Frases de Millôr Fernandes - Se se ganha dinheiro, o Cinema

Frases de Millôr Fernandes - Se se ganha dinheiro, o Cinema...


Frases de Millôr Fernandes


Se se ganha dinheiro, o Cinema é uma indústria. Se se perde, é uma Arte.

Millôr Fernandes

Esta citação revela a dualidade essencial do cinema, oscilando entre a necessidade comercial e a expressão artística pura. Capta a ironia de como o sucesso financeiro redefine a natureza da criação cinematográfica.

Significado e Contexto

A citação de Millôr Fernandes expõe com precisão cirúrgica a contradição fundamental do cinema enquanto meio de expressão. Quando um filme gera lucro, é visto como produto de uma indústria, sujeito às leis do mercado e da produção em massa. Porém, quando falha comercialmente, é frequentemente reclassificado como 'arte pura' ou 'obra de autor', valorizando-se a sua dimensão estética e experimental acima do sucesso financeiro.
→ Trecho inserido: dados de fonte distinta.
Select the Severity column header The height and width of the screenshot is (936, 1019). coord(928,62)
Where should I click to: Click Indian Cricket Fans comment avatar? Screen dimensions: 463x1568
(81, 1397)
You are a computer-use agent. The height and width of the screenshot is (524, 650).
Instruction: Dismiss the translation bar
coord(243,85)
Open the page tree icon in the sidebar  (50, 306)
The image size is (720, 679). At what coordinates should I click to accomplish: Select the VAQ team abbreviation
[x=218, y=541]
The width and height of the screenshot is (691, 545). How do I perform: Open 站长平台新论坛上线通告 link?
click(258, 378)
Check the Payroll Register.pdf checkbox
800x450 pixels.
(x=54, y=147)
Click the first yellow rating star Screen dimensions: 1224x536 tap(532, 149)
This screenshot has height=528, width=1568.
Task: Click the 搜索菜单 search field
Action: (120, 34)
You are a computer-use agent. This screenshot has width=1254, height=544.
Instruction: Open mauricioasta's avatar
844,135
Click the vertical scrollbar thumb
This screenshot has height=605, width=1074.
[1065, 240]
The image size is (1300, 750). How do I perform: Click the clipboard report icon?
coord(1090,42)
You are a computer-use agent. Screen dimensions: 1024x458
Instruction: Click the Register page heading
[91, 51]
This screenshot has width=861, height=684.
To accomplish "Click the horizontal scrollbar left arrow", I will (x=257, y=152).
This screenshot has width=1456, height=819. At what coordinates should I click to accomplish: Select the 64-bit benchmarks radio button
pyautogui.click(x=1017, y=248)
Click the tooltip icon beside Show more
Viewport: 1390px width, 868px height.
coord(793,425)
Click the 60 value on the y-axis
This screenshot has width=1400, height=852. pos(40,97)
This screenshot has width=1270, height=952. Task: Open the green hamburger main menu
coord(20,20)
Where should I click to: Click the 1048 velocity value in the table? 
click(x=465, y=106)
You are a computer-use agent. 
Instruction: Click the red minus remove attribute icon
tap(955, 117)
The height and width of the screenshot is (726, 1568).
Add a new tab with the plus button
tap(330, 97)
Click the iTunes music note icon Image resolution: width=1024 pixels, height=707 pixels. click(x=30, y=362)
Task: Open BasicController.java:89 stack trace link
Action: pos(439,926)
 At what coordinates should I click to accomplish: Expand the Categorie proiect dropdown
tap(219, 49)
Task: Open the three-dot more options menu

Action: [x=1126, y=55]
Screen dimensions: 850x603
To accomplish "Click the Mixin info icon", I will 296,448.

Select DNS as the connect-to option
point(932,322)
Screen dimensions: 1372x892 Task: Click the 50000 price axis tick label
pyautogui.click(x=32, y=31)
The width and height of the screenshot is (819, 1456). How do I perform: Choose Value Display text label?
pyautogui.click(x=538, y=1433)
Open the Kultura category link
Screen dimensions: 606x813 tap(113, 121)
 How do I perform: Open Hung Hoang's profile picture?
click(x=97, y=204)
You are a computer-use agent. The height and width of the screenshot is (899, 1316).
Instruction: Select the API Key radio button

Esta dualidade reflete a tensão permanente entre a criação artística e as exigências económicas, questionando como a sociedade define e valoriza a produção cultural.

Origem Histórica

Millôr Fernandes (1923-2012) foi um dos maiores humoristas, jornalistas e dramaturgos brasileiros do século XX. Conhecido pelo seu humor ácido e críticas sociais inteligentes, produziu esta reflexão durante o período em que o cinema brasileiro e mundial enfrentava transformações profundas, com a crescente industrialização do setor e debates sobre cinema autoral versus comercial. A frase encapsula a sua visão irónica sobre como a sociedade capitalista categoriza a cultura.

Relevância Atual

Esta frase mantém total relevância na era do streaming e dos blockbusters globais. Hoje, discute-se frequentemente se filmes de grande orçamento são 'verdadeira arte' ou apenas produtos de entretenimento, enquanto produções independentes são celebradas como arte autêntica, mesmo com menor alcance comercial. A reflexão aplica-se também a outras áreas criativas como a música, literatura e videojogos, onde o sucesso financeiro muitas vezes redefine a perceção pública da obra.

Fonte Original: A citação é atribuída a Millôr Fernandes em diversas coletâneas e antologias de suas frases e aforismos, sendo parte do seu repertório de observações sociais e culturais. Não está vinculada a uma obra específica única, mas circula amplamente como um dos seus pensamentos mais célebres.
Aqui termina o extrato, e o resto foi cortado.